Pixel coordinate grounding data
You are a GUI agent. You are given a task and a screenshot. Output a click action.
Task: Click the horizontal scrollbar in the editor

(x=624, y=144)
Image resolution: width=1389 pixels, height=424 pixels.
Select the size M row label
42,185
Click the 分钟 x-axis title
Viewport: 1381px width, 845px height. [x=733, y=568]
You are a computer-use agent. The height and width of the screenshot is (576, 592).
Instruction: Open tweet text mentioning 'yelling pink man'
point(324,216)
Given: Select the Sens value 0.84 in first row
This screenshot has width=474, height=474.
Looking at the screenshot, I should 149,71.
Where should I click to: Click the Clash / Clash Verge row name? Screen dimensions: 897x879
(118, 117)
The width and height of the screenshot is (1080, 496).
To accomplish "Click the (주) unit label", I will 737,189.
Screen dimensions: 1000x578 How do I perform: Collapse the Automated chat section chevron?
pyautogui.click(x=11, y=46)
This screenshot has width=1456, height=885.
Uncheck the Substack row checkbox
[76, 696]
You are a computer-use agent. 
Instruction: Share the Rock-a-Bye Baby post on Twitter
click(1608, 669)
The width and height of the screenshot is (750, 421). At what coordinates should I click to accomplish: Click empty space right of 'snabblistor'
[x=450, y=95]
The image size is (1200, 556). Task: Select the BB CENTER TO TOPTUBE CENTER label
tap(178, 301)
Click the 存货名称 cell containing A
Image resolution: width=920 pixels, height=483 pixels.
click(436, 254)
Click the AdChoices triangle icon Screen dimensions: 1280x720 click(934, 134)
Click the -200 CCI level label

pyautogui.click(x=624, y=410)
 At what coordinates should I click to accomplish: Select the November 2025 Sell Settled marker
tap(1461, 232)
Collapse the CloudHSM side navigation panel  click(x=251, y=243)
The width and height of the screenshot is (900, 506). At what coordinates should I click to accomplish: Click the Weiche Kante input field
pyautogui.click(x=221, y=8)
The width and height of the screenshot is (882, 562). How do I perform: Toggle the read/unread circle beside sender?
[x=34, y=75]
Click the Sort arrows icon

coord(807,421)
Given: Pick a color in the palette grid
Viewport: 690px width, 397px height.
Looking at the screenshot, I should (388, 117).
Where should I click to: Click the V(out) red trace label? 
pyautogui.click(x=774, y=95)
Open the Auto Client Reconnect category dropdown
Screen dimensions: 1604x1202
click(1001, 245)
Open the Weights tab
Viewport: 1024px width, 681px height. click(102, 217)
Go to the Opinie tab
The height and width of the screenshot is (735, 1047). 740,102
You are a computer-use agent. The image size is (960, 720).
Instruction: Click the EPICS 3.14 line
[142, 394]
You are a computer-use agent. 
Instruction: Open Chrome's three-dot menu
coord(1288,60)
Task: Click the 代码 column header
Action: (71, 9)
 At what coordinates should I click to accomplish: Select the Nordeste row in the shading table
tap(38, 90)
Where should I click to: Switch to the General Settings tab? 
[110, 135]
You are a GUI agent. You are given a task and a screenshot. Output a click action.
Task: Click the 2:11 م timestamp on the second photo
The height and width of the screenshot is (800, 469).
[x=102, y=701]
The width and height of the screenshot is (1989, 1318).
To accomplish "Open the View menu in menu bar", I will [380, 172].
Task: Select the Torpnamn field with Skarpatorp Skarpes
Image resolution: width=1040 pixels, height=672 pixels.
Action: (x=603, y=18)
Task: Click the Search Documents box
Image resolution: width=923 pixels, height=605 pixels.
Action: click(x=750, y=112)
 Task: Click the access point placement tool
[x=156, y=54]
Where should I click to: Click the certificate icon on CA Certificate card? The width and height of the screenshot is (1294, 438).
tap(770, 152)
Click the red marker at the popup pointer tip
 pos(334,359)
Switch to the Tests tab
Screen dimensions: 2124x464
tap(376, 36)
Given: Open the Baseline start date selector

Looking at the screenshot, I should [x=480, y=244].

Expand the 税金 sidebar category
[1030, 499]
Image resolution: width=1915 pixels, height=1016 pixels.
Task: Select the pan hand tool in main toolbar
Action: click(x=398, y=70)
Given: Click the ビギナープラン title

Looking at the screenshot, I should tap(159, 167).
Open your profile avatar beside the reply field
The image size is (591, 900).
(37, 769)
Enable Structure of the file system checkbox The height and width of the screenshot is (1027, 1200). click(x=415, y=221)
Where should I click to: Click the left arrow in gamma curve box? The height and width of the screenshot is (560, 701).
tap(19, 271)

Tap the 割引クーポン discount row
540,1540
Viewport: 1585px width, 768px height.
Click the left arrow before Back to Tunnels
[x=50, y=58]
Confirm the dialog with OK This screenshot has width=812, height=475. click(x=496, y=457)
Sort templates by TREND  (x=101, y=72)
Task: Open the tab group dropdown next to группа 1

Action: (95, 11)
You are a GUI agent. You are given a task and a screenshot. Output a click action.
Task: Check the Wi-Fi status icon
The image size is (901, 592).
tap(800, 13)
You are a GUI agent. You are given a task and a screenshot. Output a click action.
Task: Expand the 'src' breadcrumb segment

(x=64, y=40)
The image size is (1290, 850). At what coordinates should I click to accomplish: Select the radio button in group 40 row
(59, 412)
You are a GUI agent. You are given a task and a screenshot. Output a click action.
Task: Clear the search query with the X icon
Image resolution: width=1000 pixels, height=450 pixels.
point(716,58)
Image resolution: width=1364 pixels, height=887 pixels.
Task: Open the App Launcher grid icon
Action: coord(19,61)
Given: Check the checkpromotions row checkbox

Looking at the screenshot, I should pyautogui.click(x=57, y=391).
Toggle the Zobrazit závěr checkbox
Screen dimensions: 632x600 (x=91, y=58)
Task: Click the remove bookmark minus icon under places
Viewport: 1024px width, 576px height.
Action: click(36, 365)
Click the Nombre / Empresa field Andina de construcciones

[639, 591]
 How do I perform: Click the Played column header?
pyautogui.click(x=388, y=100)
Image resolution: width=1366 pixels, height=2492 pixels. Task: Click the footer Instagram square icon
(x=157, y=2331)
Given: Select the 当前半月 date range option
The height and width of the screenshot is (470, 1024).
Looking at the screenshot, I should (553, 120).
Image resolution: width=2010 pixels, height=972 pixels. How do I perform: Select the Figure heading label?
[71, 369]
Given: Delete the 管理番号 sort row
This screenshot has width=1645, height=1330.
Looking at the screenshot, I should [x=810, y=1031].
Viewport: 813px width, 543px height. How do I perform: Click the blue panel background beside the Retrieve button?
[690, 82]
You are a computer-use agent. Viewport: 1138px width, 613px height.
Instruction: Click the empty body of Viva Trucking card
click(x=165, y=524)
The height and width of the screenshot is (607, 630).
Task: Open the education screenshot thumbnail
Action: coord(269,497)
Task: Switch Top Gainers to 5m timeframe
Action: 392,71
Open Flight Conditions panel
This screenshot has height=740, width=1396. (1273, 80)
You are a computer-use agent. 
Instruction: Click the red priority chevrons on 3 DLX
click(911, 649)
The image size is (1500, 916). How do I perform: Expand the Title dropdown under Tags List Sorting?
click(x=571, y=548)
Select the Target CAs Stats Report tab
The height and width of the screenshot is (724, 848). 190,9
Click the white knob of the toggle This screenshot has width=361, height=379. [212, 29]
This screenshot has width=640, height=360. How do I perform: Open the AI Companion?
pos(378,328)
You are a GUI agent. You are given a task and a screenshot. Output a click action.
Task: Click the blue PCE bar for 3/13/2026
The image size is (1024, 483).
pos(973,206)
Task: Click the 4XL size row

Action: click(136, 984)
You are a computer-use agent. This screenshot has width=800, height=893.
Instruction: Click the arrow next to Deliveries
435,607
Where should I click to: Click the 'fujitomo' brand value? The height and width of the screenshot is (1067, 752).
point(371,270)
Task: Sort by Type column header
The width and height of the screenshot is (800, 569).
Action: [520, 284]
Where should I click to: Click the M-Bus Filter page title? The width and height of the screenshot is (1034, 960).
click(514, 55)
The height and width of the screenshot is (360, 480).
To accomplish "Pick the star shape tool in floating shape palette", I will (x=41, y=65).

**PROBLEM TO SOLVE**
From the records above, print exactly the lines that run from the line with "Instruction: Click the red" to the line with "The height and width of the screenshot is (360, 480).", inclusive.

**RESPONSE**
Instruction: Click the red priority chevrons on 3 DLX
click(911, 649)
The image size is (1500, 916). How do I perform: Expand the Title dropdown under Tags List Sorting?
click(x=571, y=548)
Select the Target CAs Stats Report tab
The height and width of the screenshot is (724, 848). 190,9
Click the white knob of the toggle This screenshot has width=361, height=379. [212, 29]
This screenshot has width=640, height=360. How do I perform: Open the AI Companion?
pos(378,328)
You are a GUI agent. You are given a task and a screenshot. Output a click action.
Task: Click the blue PCE bar for 3/13/2026
The image size is (1024, 483).
pos(973,206)
Task: Click the 4XL size row

Action: click(136, 984)
You are a computer-use agent. This screenshot has width=800, height=893.
Instruction: Click the arrow next to Deliveries
435,607
Where should I click to: Click the 'fujitomo' brand value? The height and width of the screenshot is (1067, 752).
point(371,270)
Task: Sort by Type column header
The width and height of the screenshot is (800, 569).
Action: [520, 284]
Where should I click to: Click the M-Bus Filter page title? The width and height of the screenshot is (1034, 960).
click(514, 55)
The height and width of the screenshot is (360, 480).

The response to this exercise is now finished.